Virtualization may best be understood by of describing an example frame intended to pass from the host 104 (i.e., the initiator) to the storage device 120a (the target), using a translation operation (such as data mirroring) to back up the data on the storage device 120b. In this process, the initiator (host 104) issues a command to a virtual target 114, which is located in the switch 107. The virtual target 114, known to the initiator, has a different WWN than the actual target (storage device 120a). The switch 107 then applies storage application logic to perform mirroring. Thus, the command is sent to the storage device 120a, and a copy of the command is sent to the storage device 120b. In addition to mirroring, many data services are available in a fabric 102, including, for example, migration, snapshot, replication, and journaling. These translation services are discussed more fully in U.S. patent application Ser. No. 10/695,408, the contents of which are incorporated by reference. However, the proper execution of such services requires that each device knows all available devices on the SAN. However, adding, removing, or changing a device on a fabric requires the host and the target in a fabric to perform a fabric login and re-learn all devices (i.e., the PIDs and WWNs of the devices) on the fabric.

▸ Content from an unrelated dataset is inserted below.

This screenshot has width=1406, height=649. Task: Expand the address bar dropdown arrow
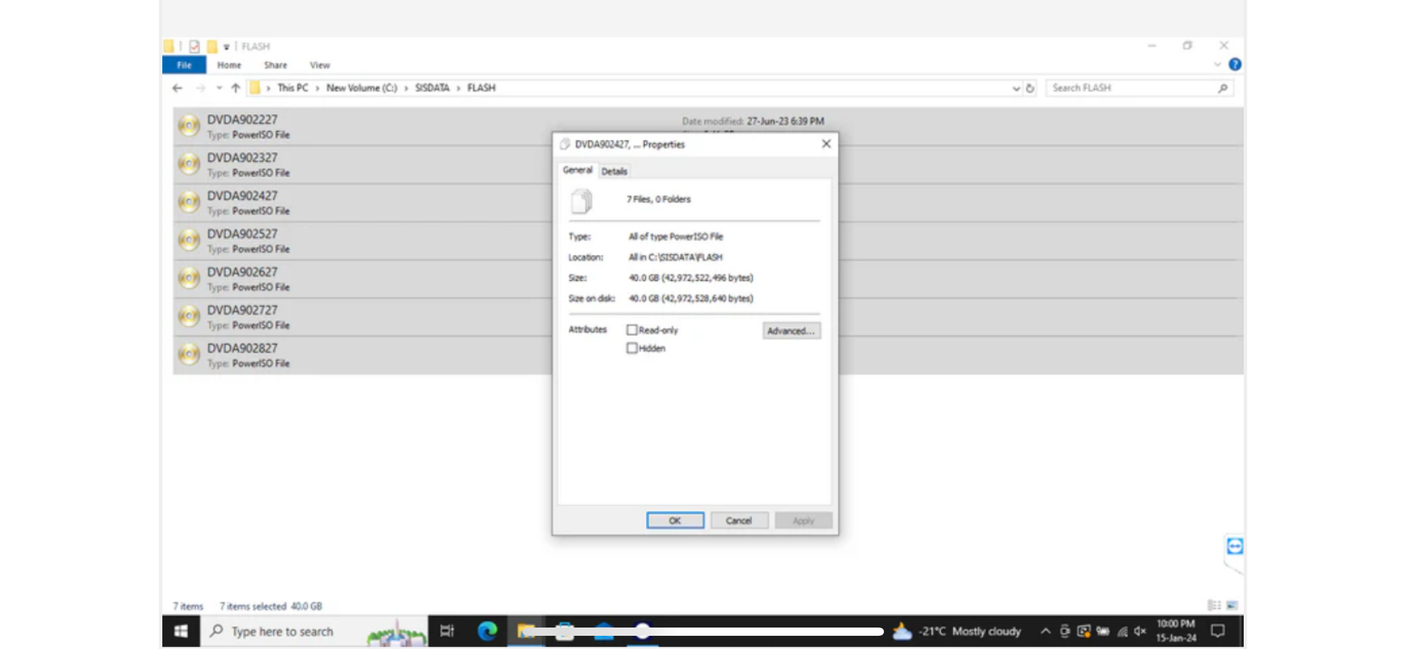coord(1016,87)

For example, when a device (e.g., host 104) is connected to the Fibre Channel switch 107, it performs an initialization process known as a fabric login. In this process, the switch 107 registers the WWN of the device with the name server 110, which generates a unique PID for the device. As mentioned above, the PID describes the location of the device in relation to the switch 107 in the SAN with information such as the switch and switch port that the device is connected to. Initialized devices that are initiators attempt to log in to other devices on the SAN to find out what they are and to create proper connections to the devices. This learning is performed by querying the name server 110 in the switch 107 to receive the PID and WWN of each device. Further, when a device connects to or disconnects from a fabric, the switch 107 sends registered state change notifications (RSCNs) to the devices that have registered to receive them.

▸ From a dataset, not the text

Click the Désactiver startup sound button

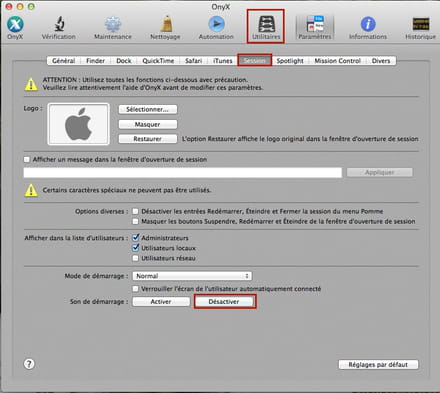point(225,302)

Conventionally, inserting a virtual target with its own WWN between an existing host and a physical target requires the host to break the existing connection and re-scan to find the new virtual target with its WWN. While this re-scanning is troublesome, and desirable to be removed, a larger problem is that both fabric zoning and access control lists (ACLs) maintained by various entities also have to be changed. Fabric zoning is complicated and being required to change it to allow use of the virtual target is burdensome. Changing the ACLs is even more burdensome as it requires administrator operations on each of the affected devices. Thus, insertion of a virtual target is a burdensome task and alleviating the effect is desirable. Although advances in Fibre Channel standards have helped make these processes less disruptive to a SAN, network designers are continuously seeking new ways to increase storage space, processing capabilities, and data transmission rates, while decreasing “downtime” periods on a fabric 102.